I support this bills intended goal of giving citizens access to public information that would be otherwise relatively inaccessible. Open government data and transparency is more than accessibility. In fact the W3C e-Government Interest Group’s (e-Gov IG) draft document on “Publishing Open Government Data” states that “sharing government data enables greater transparency; delivers more efficient public services; and encourages greater public and commercial use and re-use of government information.” What PDF provides in accessibility it can lack in usability and re-usability. That is why PDF only or strong reliance on PDF versions of government data should be augmented. I do not wish to belabor the pitfalls of the publication of open government data in PDF. Instead, I want to share what steps can be taken to provide complete openness and transparency to government information.

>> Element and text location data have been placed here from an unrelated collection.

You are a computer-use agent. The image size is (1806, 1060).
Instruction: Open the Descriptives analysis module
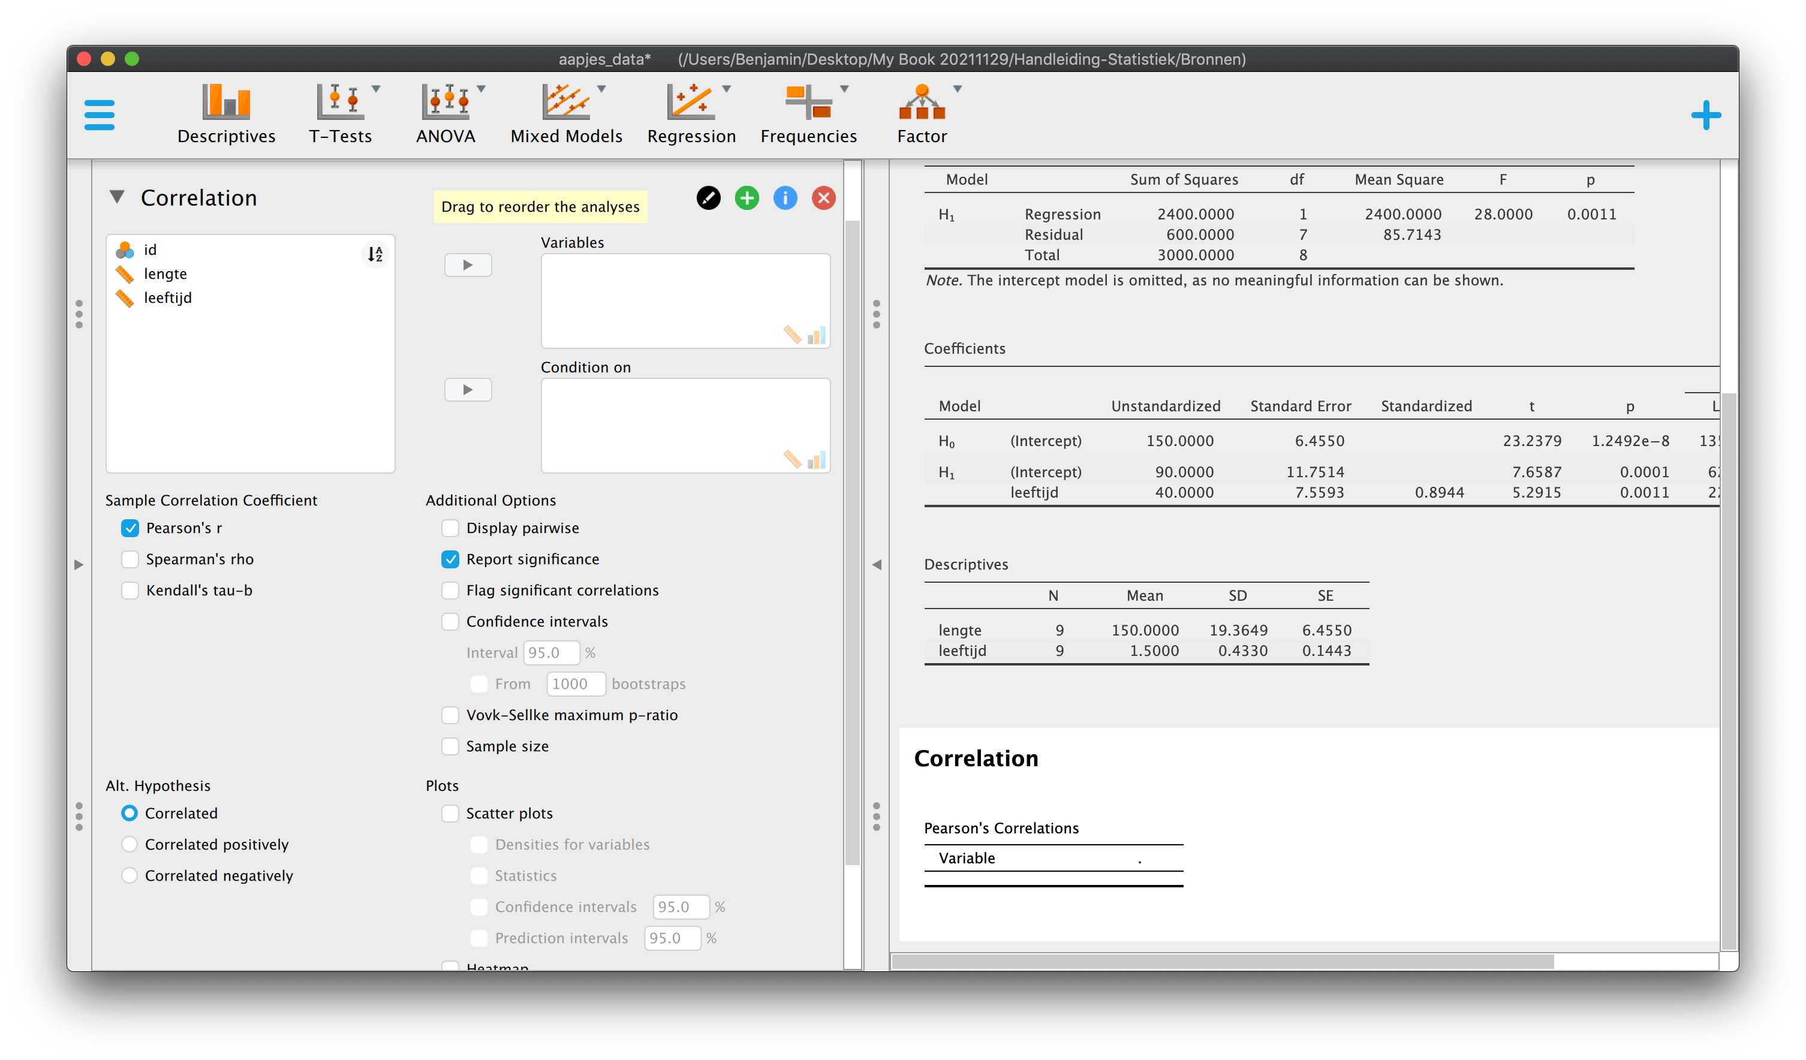(x=226, y=115)
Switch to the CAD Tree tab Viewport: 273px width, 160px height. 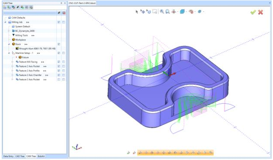[x=20, y=156]
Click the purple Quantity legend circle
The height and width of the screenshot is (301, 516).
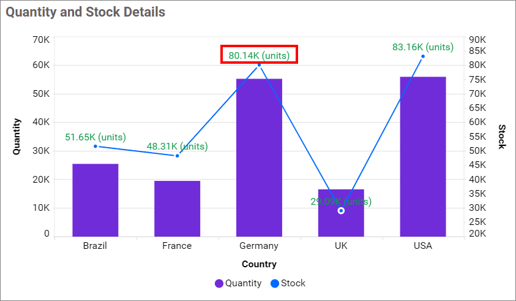219,283
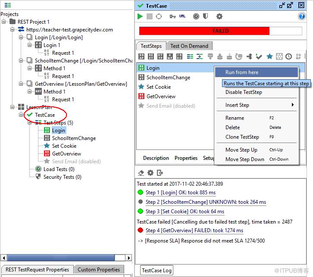The height and width of the screenshot is (277, 313).
Task: Collapse the REST Project 1 tree node
Action: coord(4,22)
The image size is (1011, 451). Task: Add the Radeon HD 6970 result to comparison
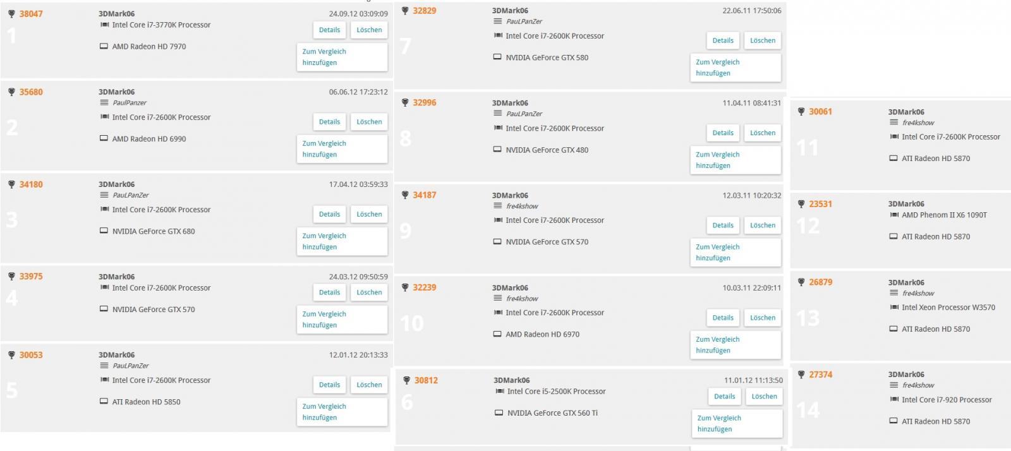point(736,345)
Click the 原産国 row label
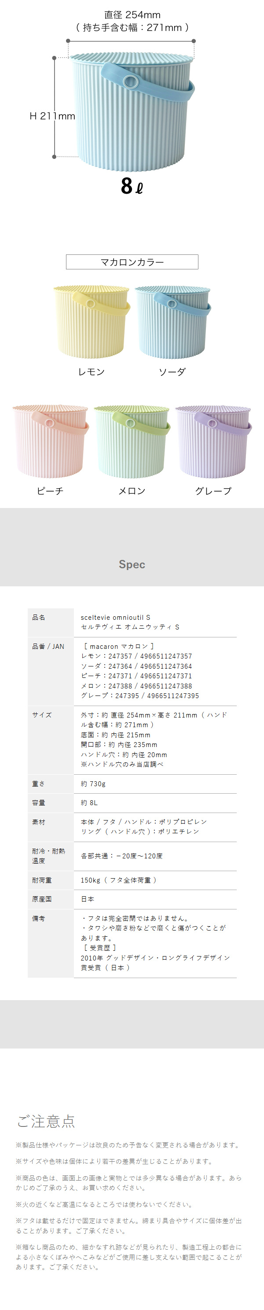This screenshot has height=1310, width=264. pos(42,899)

The W3C, the Sunlight Foundation, and other open government advocates recommed that government’s should use open standards based technologies when publishing data. Furthermore, in some cases the data or information that is converted to PDF is already in an open format, such as XML. The W3C e-Gov IG’s Publishing Open Government Data document makes the following initial recommendations for publishing government data:
The ultimate goal is to make any data published by government both human and machine readable. Machine readability is import because it allows interested parties to more easily parse the data. Furthermore, machine readability is import because it helps to create opportunities for citizens and organizations to develop new and creative tools to give the data even greater value.
The use of PDF in government and in the private sector is persistent. Therefore, it is highly advisable that when a PDF is created that steps must be taken to include metadata formats, file attachments, and other features that will add value to the document and allow the data in the PDF to be more machine readable. If PDF is going to be the dominate form of publication, then the creation process should aim to create greater interoperability to forward the goal of usability and re-usability.
Again, I support this legislation’s goal of creating transparency and openness in public school finances. However, I would strongly encourage the Colorado General Assembly to more explicitly recommend the use of open standards based technologies when publishing any government data.